世界を形成していった人間は、やがて農業を始め定住して富の蓄積が可能となると、社会を形成します。他人との比較の中で自己固執も始まります。人間関係による悩みや苦悩など、不幸と呼ばれる感情を生むようになります。生命維持と矛盾する自殺すら発生するようになります。
私達は、頼んでないのに生まれてきて頼まないのに死んでいくのです。ダークマターなのか名前はとにかく、何らかのエネルギーによってある目的のために生かされているのが私達ではないでしょうか。
理性という能力
言葉を使い世界を形成したのは、理性という能力ですが、ダークマターは私達を悩ませるために理性を与えたはずはありません。また、理性は、遺伝子の生き残りに資するためのエゴイズムの支配下にあるものでもありません。
この物質世界がダークマターという目に見えない濃密なエネルギー空間から生まれるように、私達も、目に見えないイメージから、建物や様々な新たな物質世界を創造することができますし、哲学や思想など目に見えない精神世界を共有することも可能です。宇宙のエネルギーの延長線上に新たな世界を創造する目的で特別に人間に与えられた能力が理性だと考えられます。
さらに、人間には、エゴイズムさえコントロールできる力(エネルギー)があります。恐らく深層意識に直観する良心ではないでしょうか。私達が良心に従い理性を活かすことは宇宙の秩序に沿った使命なのです。
まとめ
深層意識で宇宙と直結する私達には、物質世界と精神世界を繋ぐ役割が求められているように思います。

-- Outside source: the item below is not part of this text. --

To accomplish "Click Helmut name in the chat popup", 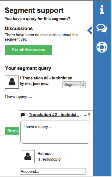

脳や心臓などの臓器を活用して、私達の心や身体を動かしている生命エネルギーこそ、人間の本当の存在なのかもしれません。
言葉や文字の悪弊による自己固執を乗り越えた悟りを求めて、古来、人々は修行を繰り返しました。
良心を直観することで本当の自分の存在を掴もうとしたのでしょうか。
方法論と併せてもう少し考えてみたいと思います。